--- SUPPLIED INFORMATION ---

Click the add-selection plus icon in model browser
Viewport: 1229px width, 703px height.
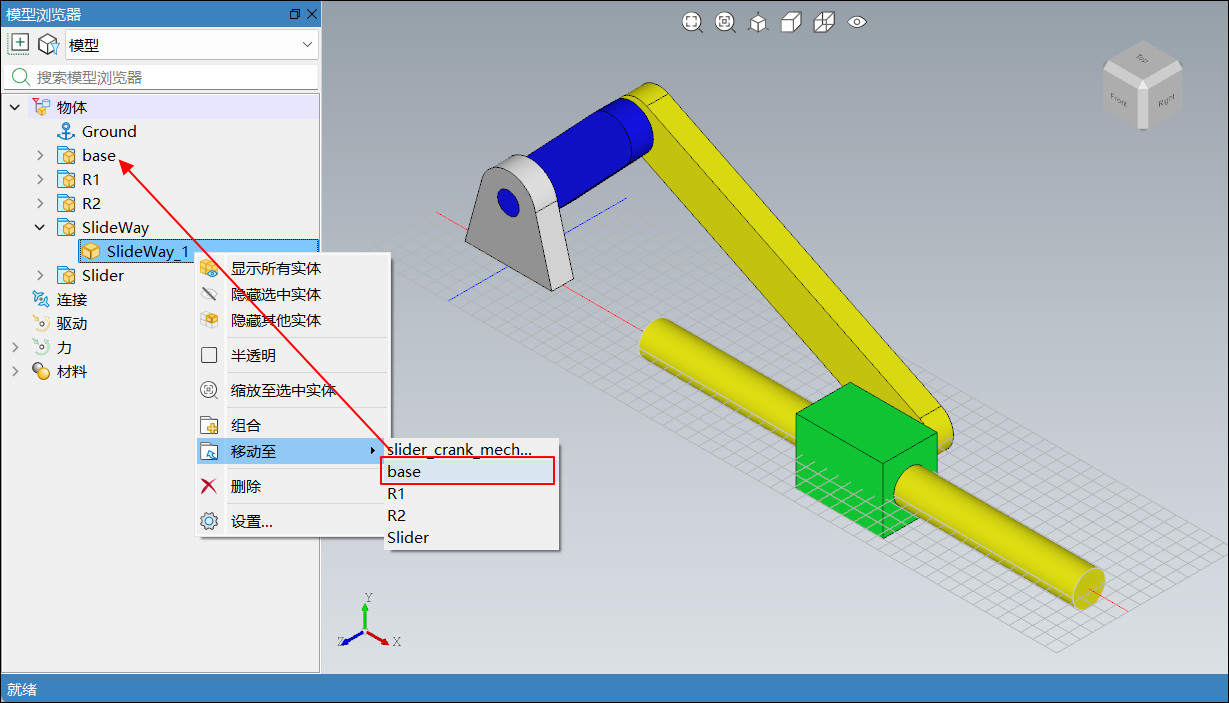coord(19,44)
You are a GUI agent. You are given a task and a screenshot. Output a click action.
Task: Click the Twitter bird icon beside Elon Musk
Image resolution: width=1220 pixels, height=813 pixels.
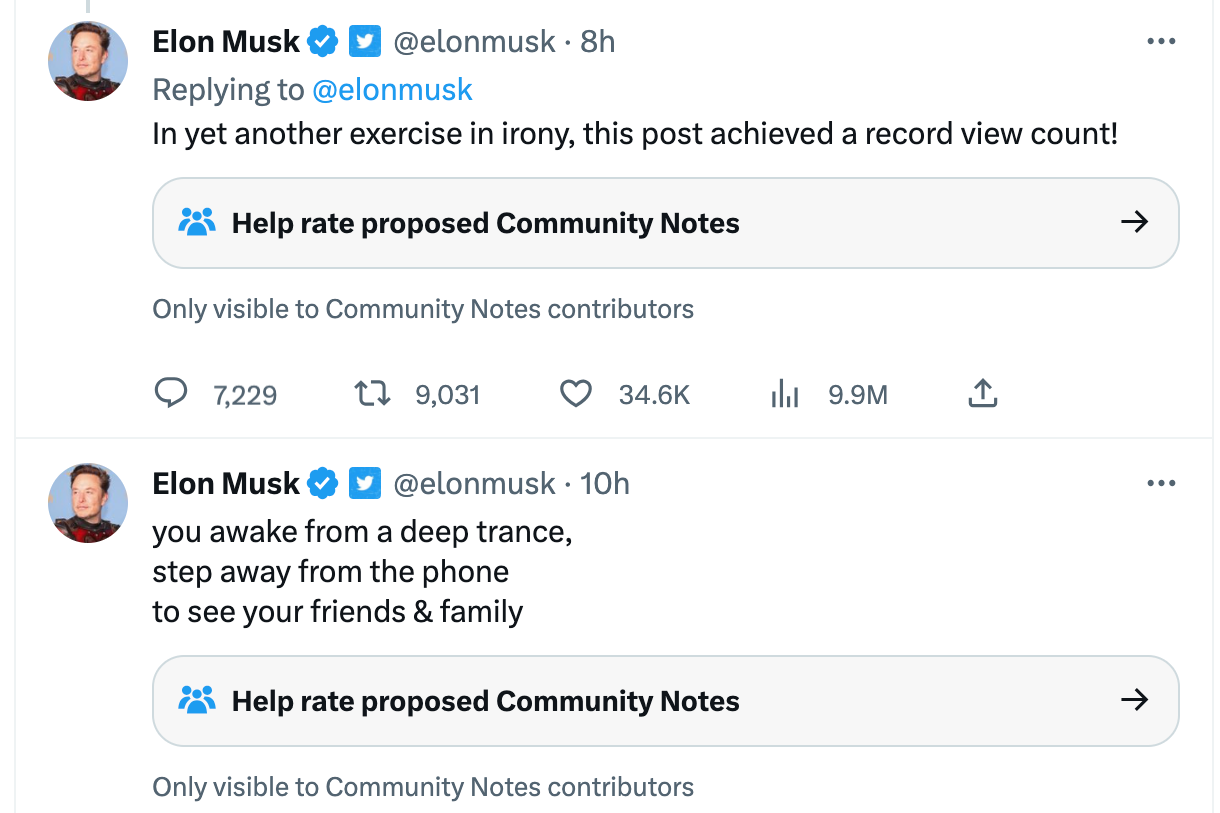365,41
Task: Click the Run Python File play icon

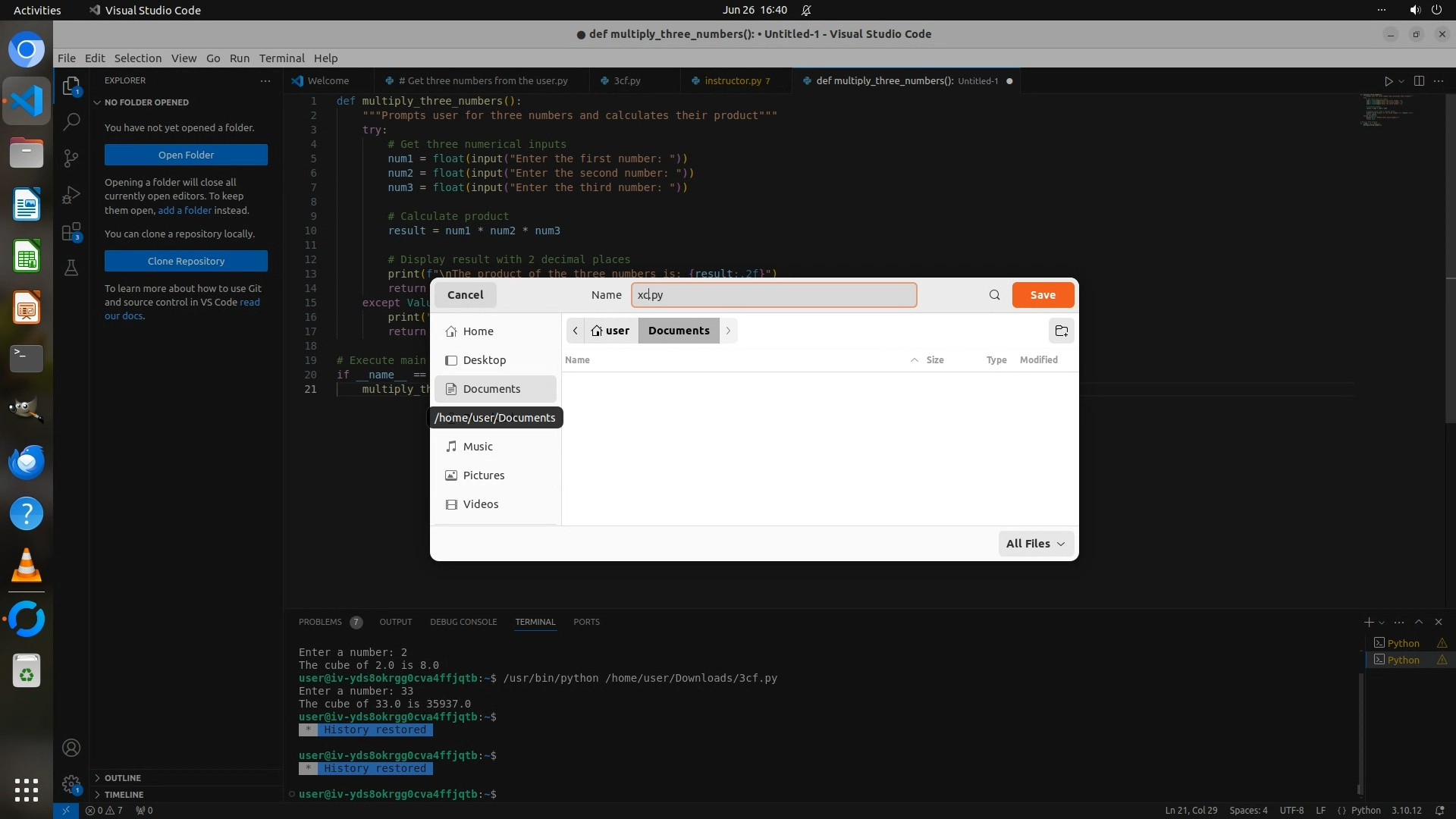Action: [x=1388, y=81]
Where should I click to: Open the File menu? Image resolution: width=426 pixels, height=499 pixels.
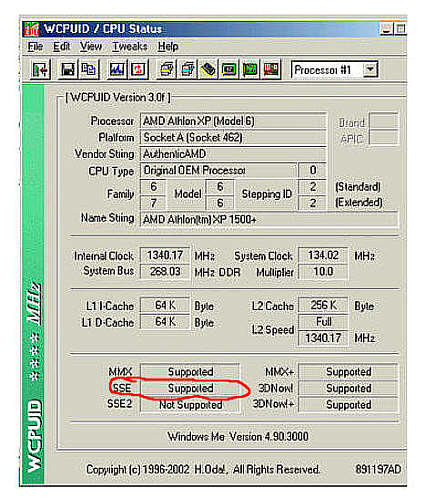pos(35,46)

--- EXERCISE DESCRIPTION ---
Rewrite all the rows above, replacing "icon" with "button" everywhere it appears and leaving everything else unchanged. Leave the pictures out of your answer.

--- TASK OUTPUT ---
Click the add-selection plus button in model browser
Viewport: 1229px width, 703px height.
coord(19,44)
You are a GUI agent. You are given a task and a screenshot. Output a click action.
Task: Click the Twitter bird button beside Elon Musk
Image resolution: width=1220 pixels, height=813 pixels.
365,41
Task: Click the Run Python File play button

Action: [x=1388, y=81]
Where should I click to: Open the File menu? Image resolution: width=426 pixels, height=499 pixels.
pos(35,46)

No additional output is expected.